> _Stated problem_:
Reproduce the following data verbatim, with every line unchanged.

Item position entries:
= = = =
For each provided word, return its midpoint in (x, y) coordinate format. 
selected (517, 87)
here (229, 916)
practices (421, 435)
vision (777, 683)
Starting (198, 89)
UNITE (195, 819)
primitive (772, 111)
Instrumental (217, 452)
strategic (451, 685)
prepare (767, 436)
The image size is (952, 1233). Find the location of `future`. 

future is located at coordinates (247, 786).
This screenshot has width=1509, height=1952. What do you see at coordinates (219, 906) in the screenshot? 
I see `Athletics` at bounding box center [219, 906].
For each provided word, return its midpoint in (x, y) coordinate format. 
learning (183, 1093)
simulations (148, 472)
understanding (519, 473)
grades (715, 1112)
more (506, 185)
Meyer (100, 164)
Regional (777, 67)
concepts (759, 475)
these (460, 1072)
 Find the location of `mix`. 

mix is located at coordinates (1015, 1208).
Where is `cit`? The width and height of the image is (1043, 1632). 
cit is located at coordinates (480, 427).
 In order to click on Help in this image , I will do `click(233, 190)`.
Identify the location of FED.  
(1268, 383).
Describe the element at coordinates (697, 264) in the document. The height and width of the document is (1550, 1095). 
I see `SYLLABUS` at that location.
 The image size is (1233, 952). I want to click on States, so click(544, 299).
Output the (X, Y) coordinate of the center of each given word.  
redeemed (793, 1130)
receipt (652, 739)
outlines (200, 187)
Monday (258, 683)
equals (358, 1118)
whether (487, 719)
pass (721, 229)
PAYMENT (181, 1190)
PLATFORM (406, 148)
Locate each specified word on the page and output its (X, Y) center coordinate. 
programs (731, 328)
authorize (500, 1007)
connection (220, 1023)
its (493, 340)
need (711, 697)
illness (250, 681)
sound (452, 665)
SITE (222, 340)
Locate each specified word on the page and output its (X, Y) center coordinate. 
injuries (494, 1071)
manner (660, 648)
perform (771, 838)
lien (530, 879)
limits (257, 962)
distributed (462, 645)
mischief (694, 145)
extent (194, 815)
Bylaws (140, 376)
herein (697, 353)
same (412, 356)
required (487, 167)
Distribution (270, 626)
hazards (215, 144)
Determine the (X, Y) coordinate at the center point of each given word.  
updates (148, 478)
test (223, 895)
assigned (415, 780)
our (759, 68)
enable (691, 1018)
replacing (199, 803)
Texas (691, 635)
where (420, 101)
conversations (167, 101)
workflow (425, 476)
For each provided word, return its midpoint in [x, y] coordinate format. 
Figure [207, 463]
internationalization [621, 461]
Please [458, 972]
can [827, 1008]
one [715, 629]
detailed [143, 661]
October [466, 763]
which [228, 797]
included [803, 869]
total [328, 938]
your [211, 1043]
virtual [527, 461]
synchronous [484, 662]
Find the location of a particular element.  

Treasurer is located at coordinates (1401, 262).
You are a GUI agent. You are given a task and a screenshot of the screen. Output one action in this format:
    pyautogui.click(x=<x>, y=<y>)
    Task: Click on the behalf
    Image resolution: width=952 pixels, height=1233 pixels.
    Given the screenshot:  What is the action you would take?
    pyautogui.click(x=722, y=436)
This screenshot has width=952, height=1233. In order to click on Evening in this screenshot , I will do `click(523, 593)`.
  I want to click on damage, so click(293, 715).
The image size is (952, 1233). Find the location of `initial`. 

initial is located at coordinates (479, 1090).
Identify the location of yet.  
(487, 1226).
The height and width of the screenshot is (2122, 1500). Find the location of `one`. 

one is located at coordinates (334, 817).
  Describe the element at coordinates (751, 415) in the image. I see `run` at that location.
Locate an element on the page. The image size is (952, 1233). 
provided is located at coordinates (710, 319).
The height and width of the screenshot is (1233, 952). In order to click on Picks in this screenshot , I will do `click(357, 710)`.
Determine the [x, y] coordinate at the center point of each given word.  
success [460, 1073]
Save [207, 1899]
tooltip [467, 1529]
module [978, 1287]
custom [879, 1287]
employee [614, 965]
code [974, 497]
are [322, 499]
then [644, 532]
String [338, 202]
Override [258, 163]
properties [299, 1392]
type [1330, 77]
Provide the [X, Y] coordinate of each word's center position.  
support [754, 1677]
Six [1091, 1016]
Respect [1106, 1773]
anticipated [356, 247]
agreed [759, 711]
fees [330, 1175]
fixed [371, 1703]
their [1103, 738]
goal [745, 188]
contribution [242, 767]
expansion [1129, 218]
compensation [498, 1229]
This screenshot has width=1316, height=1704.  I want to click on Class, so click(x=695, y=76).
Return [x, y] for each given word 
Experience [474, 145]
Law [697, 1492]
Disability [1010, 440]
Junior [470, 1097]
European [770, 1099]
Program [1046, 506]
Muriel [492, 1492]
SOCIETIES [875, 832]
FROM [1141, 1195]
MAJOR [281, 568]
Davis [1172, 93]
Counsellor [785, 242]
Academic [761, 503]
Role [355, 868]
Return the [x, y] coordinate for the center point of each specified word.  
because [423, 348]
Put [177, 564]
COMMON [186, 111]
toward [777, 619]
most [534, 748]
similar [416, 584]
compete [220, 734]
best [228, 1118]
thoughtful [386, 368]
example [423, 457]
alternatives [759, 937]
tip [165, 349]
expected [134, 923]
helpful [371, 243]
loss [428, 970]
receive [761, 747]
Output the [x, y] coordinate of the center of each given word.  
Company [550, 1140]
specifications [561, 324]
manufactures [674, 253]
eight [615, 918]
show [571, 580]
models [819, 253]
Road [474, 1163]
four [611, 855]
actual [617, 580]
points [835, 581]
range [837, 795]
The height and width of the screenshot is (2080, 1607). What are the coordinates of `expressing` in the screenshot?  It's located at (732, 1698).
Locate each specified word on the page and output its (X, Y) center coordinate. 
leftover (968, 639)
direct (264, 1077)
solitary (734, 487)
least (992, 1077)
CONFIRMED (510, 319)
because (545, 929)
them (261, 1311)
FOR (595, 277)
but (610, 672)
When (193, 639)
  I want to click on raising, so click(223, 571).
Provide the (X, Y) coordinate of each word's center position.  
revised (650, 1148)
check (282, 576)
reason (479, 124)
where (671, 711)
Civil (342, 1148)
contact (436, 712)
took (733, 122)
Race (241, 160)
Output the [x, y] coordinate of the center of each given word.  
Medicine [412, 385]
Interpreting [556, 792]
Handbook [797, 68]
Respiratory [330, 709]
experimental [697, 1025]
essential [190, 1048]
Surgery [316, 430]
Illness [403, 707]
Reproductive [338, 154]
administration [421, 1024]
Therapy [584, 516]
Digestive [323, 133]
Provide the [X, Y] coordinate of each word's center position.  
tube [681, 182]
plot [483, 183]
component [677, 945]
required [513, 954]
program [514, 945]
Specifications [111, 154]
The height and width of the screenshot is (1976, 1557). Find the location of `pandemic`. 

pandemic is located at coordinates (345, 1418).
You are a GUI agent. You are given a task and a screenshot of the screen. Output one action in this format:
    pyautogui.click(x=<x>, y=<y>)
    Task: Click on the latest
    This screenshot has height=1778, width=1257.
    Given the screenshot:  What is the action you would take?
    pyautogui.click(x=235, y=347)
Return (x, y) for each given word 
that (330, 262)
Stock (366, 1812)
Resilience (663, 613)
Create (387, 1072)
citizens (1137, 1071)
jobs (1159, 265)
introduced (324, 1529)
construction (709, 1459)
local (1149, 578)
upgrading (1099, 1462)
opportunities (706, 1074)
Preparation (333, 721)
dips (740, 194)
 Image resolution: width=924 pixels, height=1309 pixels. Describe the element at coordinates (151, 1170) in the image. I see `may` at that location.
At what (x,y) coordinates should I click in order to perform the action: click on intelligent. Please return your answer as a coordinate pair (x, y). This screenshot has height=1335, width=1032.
= = = =
> _Written reply_:
For each provided word, return its midpoint in (x, y) coordinate format. 
selected (517, 87)
here (229, 916)
practices (421, 435)
vision (777, 683)
Starting (198, 89)
UNITE (195, 819)
primitive (772, 111)
Instrumental (217, 452)
strategic (451, 685)
prepare (767, 436)
The image size is (952, 1233). Find the location of `future`. 

future is located at coordinates (247, 786).
This screenshot has width=1509, height=1952. What do you see at coordinates (219, 906) in the screenshot? 
I see `Athletics` at bounding box center [219, 906].
For each provided word, return its midpoint in (x, y) coordinate format. 
learning (183, 1093)
simulations (148, 472)
understanding (519, 473)
grades (715, 1112)
more (506, 185)
Meyer (100, 164)
Regional (777, 67)
concepts (759, 475)
these (460, 1072)
 Find the location of `mix`. 

mix is located at coordinates (1015, 1208).
Where is `cit`? The width and height of the image is (1043, 1632). 
cit is located at coordinates (480, 427).
 In order to click on Help in this image , I will do `click(233, 190)`.
Identify the location of FED.  
(1268, 383).
Describe the element at coordinates (697, 264) in the document. The height and width of the document is (1550, 1095). 
I see `SYLLABUS` at that location.
 The image size is (1233, 952). I want to click on States, so click(544, 299).
Output the (X, Y) coordinate of the center of each given word.  
redeemed (793, 1130)
receipt (652, 739)
outlines (200, 187)
Monday (258, 683)
equals (358, 1118)
whether (487, 719)
pass (721, 229)
PAYMENT (181, 1190)
PLATFORM (406, 148)
Locate each specified word on the page and output its (X, Y) center coordinate. 
programs (731, 328)
authorize (500, 1007)
connection (220, 1023)
its (493, 340)
need (711, 697)
illness (250, 681)
sound (452, 665)
SITE (222, 340)
Locate each specified word on the page and output its (X, Y) center coordinate. 
injuries (494, 1071)
manner (660, 648)
perform (771, 838)
lien (530, 879)
limits (257, 962)
distributed (462, 645)
mischief (694, 145)
extent (194, 815)
Bylaws (140, 376)
herein (697, 353)
same (412, 356)
required (487, 167)
Distribution (270, 626)
hazards (215, 144)
Determine the (X, Y) coordinate at the center point of each given word.  
updates (148, 478)
test (223, 895)
assigned (415, 780)
our (759, 68)
enable (691, 1018)
replacing (199, 803)
Texas (691, 635)
where (420, 101)
conversations (167, 101)
workflow (425, 476)
For each provided word, return its midpoint in [x, y] coordinate format. 
Figure [207, 463]
internationalization [621, 461]
Please [458, 972]
can [827, 1008]
one [715, 629]
detailed [143, 661]
October [466, 763]
which [228, 797]
included [803, 869]
total [328, 938]
your [211, 1043]
virtual [527, 461]
synchronous [484, 662]
Find the location of a particular element.  

Treasurer is located at coordinates (1401, 262).
You are a GUI agent. You are given a task and a screenshot of the screen. Output one action in this format:
    pyautogui.click(x=<x>, y=<y>)
    Task: Click on the behalf
    Image resolution: width=952 pixels, height=1233 pixels.
    Given the screenshot:  What is the action you would take?
    pyautogui.click(x=722, y=436)
This screenshot has width=952, height=1233. In order to click on Evening in this screenshot , I will do `click(523, 593)`.
  I want to click on damage, so click(293, 715).
The image size is (952, 1233). Find the location of `initial`. 

initial is located at coordinates (479, 1090).
Identify the location of yet.  
(487, 1226).
The height and width of the screenshot is (2122, 1500). Find the location of `one`. 

one is located at coordinates (334, 817).
  Describe the element at coordinates (751, 415) in the image. I see `run` at that location.
Locate an element on the page. The image size is (952, 1233). 
provided is located at coordinates (710, 319).
The height and width of the screenshot is (1233, 952). In order to click on Picks in this screenshot , I will do `click(357, 710)`.
Determine the [x, y] coordinate at the center point of each given word.  
success [460, 1073]
Save [207, 1899]
tooltip [467, 1529]
module [978, 1287]
custom [879, 1287]
employee [614, 965]
code [974, 497]
are [322, 499]
then [644, 532]
String [338, 202]
Override [258, 163]
properties [299, 1392]
type [1330, 77]
Provide the [X, Y] coordinate of each word's center position.  
support [754, 1677]
Six [1091, 1016]
Respect [1106, 1773]
anticipated [356, 247]
agreed [759, 711]
fees [330, 1175]
fixed [371, 1703]
their [1103, 738]
goal [745, 188]
contribution [242, 767]
expansion [1129, 218]
compensation [498, 1229]
This screenshot has width=1316, height=1704.  I want to click on Class, so click(x=695, y=76).
Return [x, y] for each given word 
Experience [474, 145]
Law [697, 1492]
Disability [1010, 440]
Junior [470, 1097]
European [770, 1099]
Program [1046, 506]
Muriel [492, 1492]
SOCIETIES [875, 832]
FROM [1141, 1195]
MAJOR [281, 568]
Davis [1172, 93]
Counsellor [785, 242]
Academic [761, 503]
Role [355, 868]
Return the [x, y] coordinate for the center point of each specified word.  
because [423, 348]
Put [177, 564]
COMMON [186, 111]
toward [777, 619]
most [534, 748]
similar [416, 584]
compete [220, 734]
best [228, 1118]
thoughtful [386, 368]
example [423, 457]
alternatives [759, 937]
tip [165, 349]
expected [134, 923]
helpful [371, 243]
loss [428, 970]
receive [761, 747]
Output the [x, y] coordinate of the center of each given word.  
Company [550, 1140]
specifications [561, 324]
manufactures [674, 253]
eight [615, 918]
show [571, 580]
models [819, 253]
Road [474, 1163]
four [611, 855]
actual [617, 580]
points [835, 581]
range [837, 795]
The height and width of the screenshot is (2080, 1607). What are the coordinates of `expressing` in the screenshot?  It's located at (732, 1698).
Locate each specified word on the page and output its (X, Y) center coordinate. 
leftover (968, 639)
direct (264, 1077)
solitary (734, 487)
least (992, 1077)
CONFIRMED (510, 319)
because (545, 929)
them (261, 1311)
FOR (595, 277)
but (610, 672)
When (193, 639)
  I want to click on raising, so click(223, 571).
Provide the (X, Y) coordinate of each word's center position.  
revised (650, 1148)
check (282, 576)
reason (479, 124)
where (671, 711)
Civil (342, 1148)
contact (436, 712)
took (733, 122)
Race (241, 160)
Output the [x, y] coordinate of the center of each given word.  
Medicine [412, 385]
Interpreting [556, 792]
Handbook [797, 68]
Respiratory [330, 709]
experimental [697, 1025]
essential [190, 1048]
Surgery [316, 430]
Illness [403, 707]
Reproductive [338, 154]
administration [421, 1024]
Therapy [584, 516]
Digestive [323, 133]
Provide the [X, Y] coordinate of each word's center position.  
tube [681, 182]
plot [483, 183]
component [677, 945]
required [513, 954]
program [514, 945]
Specifications [111, 154]
The height and width of the screenshot is (1976, 1557). Find the location of `pandemic`. 

pandemic is located at coordinates (345, 1418).
You are a GUI agent. You are given a task and a screenshot of the screen. Output one action in this format:
    pyautogui.click(x=<x>, y=<y>)
    Task: Click on the latest
    This screenshot has height=1778, width=1257.
    Given the screenshot:  What is the action you would take?
    pyautogui.click(x=235, y=347)
Return (x, y) for each given word 
that (330, 262)
Stock (366, 1812)
Resilience (663, 613)
Create (387, 1072)
citizens (1137, 1071)
jobs (1159, 265)
introduced (324, 1529)
construction (709, 1459)
local (1149, 578)
upgrading (1099, 1462)
opportunities (706, 1074)
Preparation (333, 721)
dips (740, 194)
 Image resolution: width=924 pixels, height=1309 pixels. Describe the element at coordinates (151, 1170) in the image. I see `may` at that location.
At what (x,y) coordinates should I click in order to perform the action: click on intelligent. Please return your answer as a coordinate pair (x, y). This screenshot has height=1335, width=1032.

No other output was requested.